Kebebasan berekspresi melalui Kostum Halloween kini semakin dikendalikan oleh pasar. Penelitian Adie Nelson dari University of Waterloo menunjukkan bahwa pilihan kostum bukan lagi sepenuhnya milik individu, melainkan hasil rekayasa industri yang menentukan apa yang dianggap menarik dan tren. Kostum perempuan, misalnya, cenderung dilabeli dengan kata “seksi”, mulai dari perawat, polisi, hingga pemadam kebakaran. Sebaliknya, kostum laki-laki tidak mengalami pelabelan serupa. Fenomena ini mencerminkan adanya bias gender yang terus dipelihara oleh industri hiburan dan media. Apa yang dulu menjadi simbol pembebasan kini dimanipulasi untuk mendorong konsumerisme dan membentuk standar kecantikan baru. Pasar tidak lagi menjual ide kebebasan, tetapi menjual citra “bebas” yang sudah dikemas rapi untuk menghasilkan keuntungan besar setiap musim Halloween tiba.
“Simak juga: Kampung Tepi Sawah Cikande, Surga Kuliner Serang yang Berkilau di Tengah Sawah!”
Pakaian yang digunakan saat perayaan Halloween kerap menimbulkan perdebatan antara kebebasan dan tekanan sosial. Di satu sisi, banyak yang menganggapnya sebagai bentuk kebebasan berekspresi. Namun di sisi lain, standar penampilan yang diciptakan media sering kali menimbulkan tekanan, terutama bagi perempuan. Film seperti Mean Girls menggambarkan bagaimana Halloween menjadi ruang aman untuk berpakaian provokatif tanpa penilaian, sedangkan Legally Blonde menunjukkan sisi gelapnya, di mana perempuan justru dipermalukan karena tampil berbeda. Dalam dunia nyata, situasi ini tak jauh berbeda. Masyarakat masih cepat menghakimi perempuan dari cara berpakaian, seolah busana mencerminkan kecerdasan dan moralitas. Padahal, sejarah Halloween sendiri menunjukkan bahwa kebebasan berekspresi adalah hasil perjuangan panjang melawan penindasan sosial dan gender, bukan sekadar pesta kostum satu malam.
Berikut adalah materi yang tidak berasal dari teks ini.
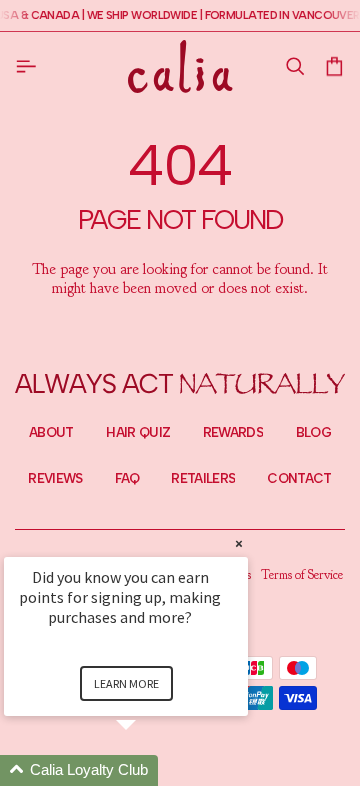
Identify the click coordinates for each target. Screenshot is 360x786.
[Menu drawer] (30, 66)
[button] (294, 66)
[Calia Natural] (180, 66)
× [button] (239, 543)
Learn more (126, 683)
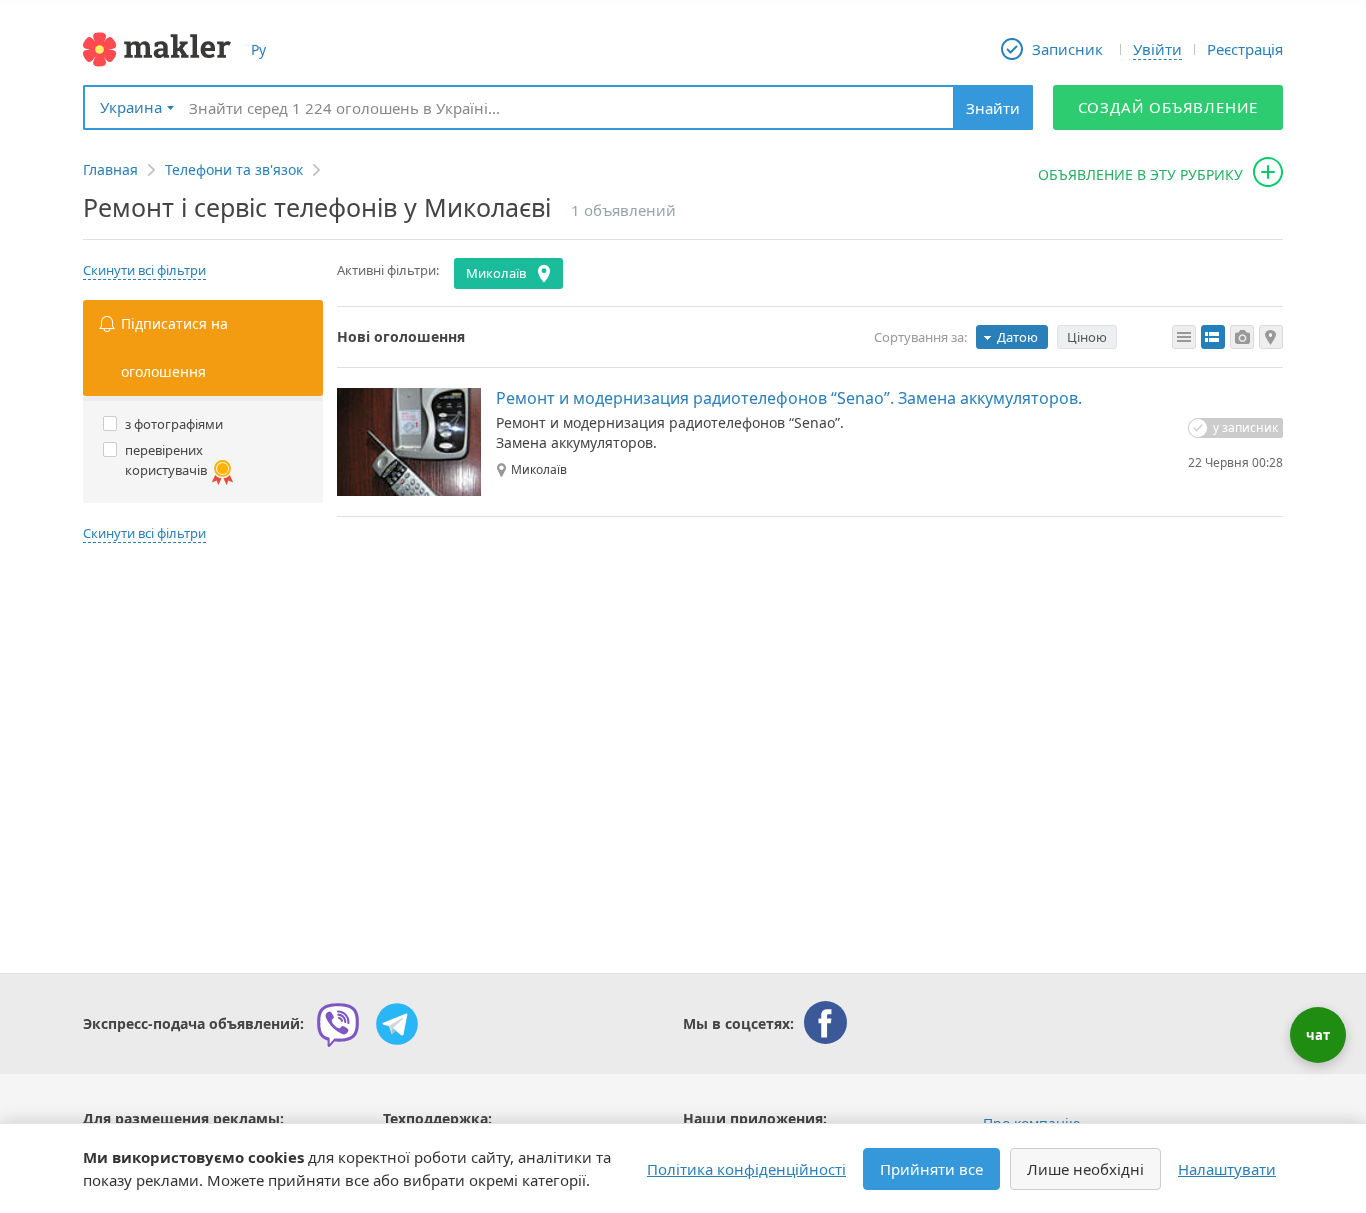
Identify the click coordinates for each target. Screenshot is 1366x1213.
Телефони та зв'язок (234, 169)
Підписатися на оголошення (174, 347)
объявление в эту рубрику (1140, 174)
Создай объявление (1168, 107)
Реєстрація (1245, 49)
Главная (110, 169)
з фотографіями (174, 424)
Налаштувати (1227, 1169)
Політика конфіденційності (746, 1169)
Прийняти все (931, 1169)
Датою (1017, 337)
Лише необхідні (1085, 1169)
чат (1318, 1035)
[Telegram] (397, 1024)
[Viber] (338, 1024)
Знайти (993, 108)
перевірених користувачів (166, 460)
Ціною (1087, 337)
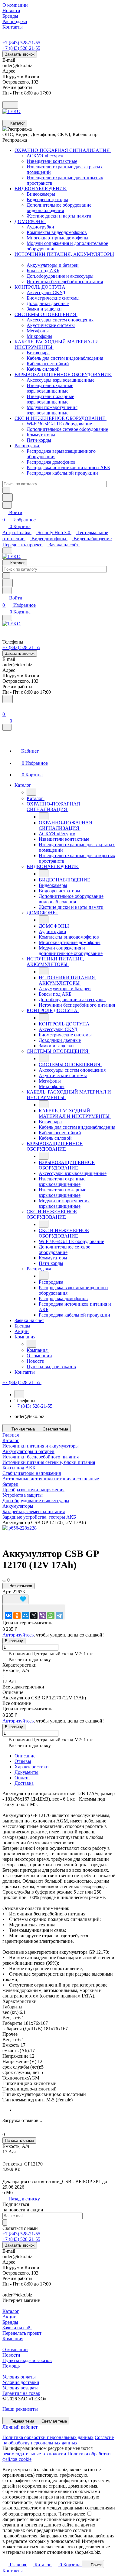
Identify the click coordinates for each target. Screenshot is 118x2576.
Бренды (10, 2322)
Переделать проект (22, 544)
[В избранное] (15, 1599)
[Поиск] (7, 699)
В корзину (14, 1641)
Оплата (22, 1777)
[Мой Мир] (25, 1615)
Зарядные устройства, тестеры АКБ (39, 1517)
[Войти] (5, 706)
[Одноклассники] (17, 1615)
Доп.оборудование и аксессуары (35, 1500)
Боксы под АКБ (18, 1467)
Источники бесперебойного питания (40, 1456)
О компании (15, 2349)
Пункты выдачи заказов (27, 2360)
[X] (34, 1615)
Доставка (24, 1783)
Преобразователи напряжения (33, 1489)
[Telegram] (59, 1615)
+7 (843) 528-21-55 (21, 42)
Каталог (10, 2311)
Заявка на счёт (64, 544)
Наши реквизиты (20, 2409)
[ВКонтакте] (8, 1615)
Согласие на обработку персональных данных (58, 2440)
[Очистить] (6, 490)
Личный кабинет (20, 2427)
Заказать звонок (19, 54)
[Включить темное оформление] (10, 105)
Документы (26, 1772)
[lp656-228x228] (19, 1527)
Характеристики (32, 1766)
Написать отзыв (19, 2140)
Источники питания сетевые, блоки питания (48, 1462)
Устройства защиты (22, 1495)
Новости (11, 2355)
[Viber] (42, 1615)
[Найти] (7, 497)
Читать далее (71, 2513)
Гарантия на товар (21, 2393)
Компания (12, 2338)
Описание (25, 1755)
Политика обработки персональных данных (47, 2437)
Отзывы (23, 1761)
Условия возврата (20, 2387)
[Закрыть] (6, 727)
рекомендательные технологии (34, 2453)
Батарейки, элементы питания (33, 1511)
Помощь (11, 2365)
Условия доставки (20, 2382)
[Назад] (31, 792)
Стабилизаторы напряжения (31, 1473)
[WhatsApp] (50, 1615)
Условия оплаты (19, 2376)
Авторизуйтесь (18, 1634)
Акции (9, 2316)
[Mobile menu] (7, 618)
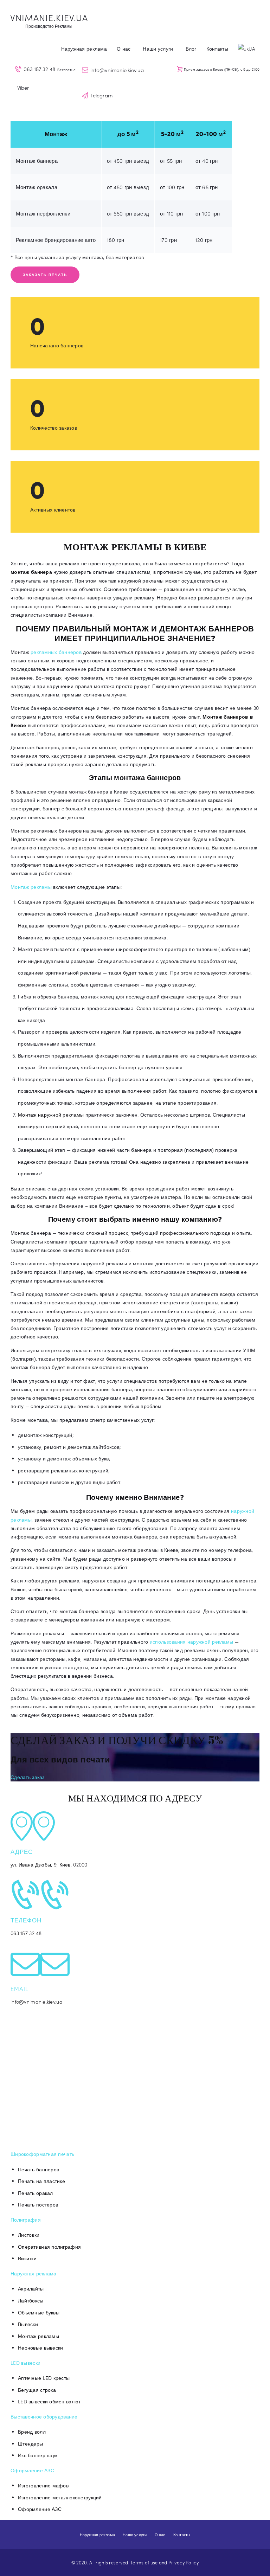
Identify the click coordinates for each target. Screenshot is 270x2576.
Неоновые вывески (40, 2347)
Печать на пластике (41, 2181)
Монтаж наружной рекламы (51, 1114)
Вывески (28, 2324)
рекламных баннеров (56, 652)
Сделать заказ (28, 1777)
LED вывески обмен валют (49, 2401)
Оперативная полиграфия (49, 2246)
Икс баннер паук (37, 2455)
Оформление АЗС (32, 2470)
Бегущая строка (37, 2390)
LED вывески (25, 2362)
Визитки (27, 2258)
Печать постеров (38, 2204)
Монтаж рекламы (31, 887)
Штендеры (30, 2443)
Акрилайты (31, 2288)
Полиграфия (26, 2219)
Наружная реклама (33, 2273)
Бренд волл (32, 2431)
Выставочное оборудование (44, 2416)
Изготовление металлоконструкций (60, 2497)
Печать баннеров (38, 2169)
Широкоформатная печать (42, 2154)
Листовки (28, 2234)
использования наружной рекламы (191, 1641)
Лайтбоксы (31, 2300)
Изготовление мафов (43, 2485)
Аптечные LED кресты (44, 2378)
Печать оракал (35, 2193)
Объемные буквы (38, 2312)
Lebih dari sekadar pesta atau ajang bergaya, Halloween menggambarkan dinamika sosial yang kompleks. Di satu sisi, ia menjadi simbol kreativitas dan kebebasan individu. Namun di sisi lain, ia juga memperlihatkan bagaimana budaya populer dapat dengan mudah dikendalikan oleh kepentingan komersial. Industri hiburan, media, dan fesyen terus memperkuat citra tertentu demi menjual fantasi tentang keindahan dan keberanian. Akibatnya, makna personal dalam memilih kostum perlahan tergeser oleh tren pasar. Meski begitu, yang terpenting tetaplah kenyamanan dan keaslian dari si pemakai. Saat seseorang mengenakan pakaian pilihannya, baik yang berani maupun sederhana, itu adalah bentuk ekspresi yang paling jujur dari identitas diri. Maka, di balik gemerlap pesta dan kilau kostum mahal, Halloween sejatinya adalah cermin dari bagaimana masyarakat memandang kebebasan dan batasannya.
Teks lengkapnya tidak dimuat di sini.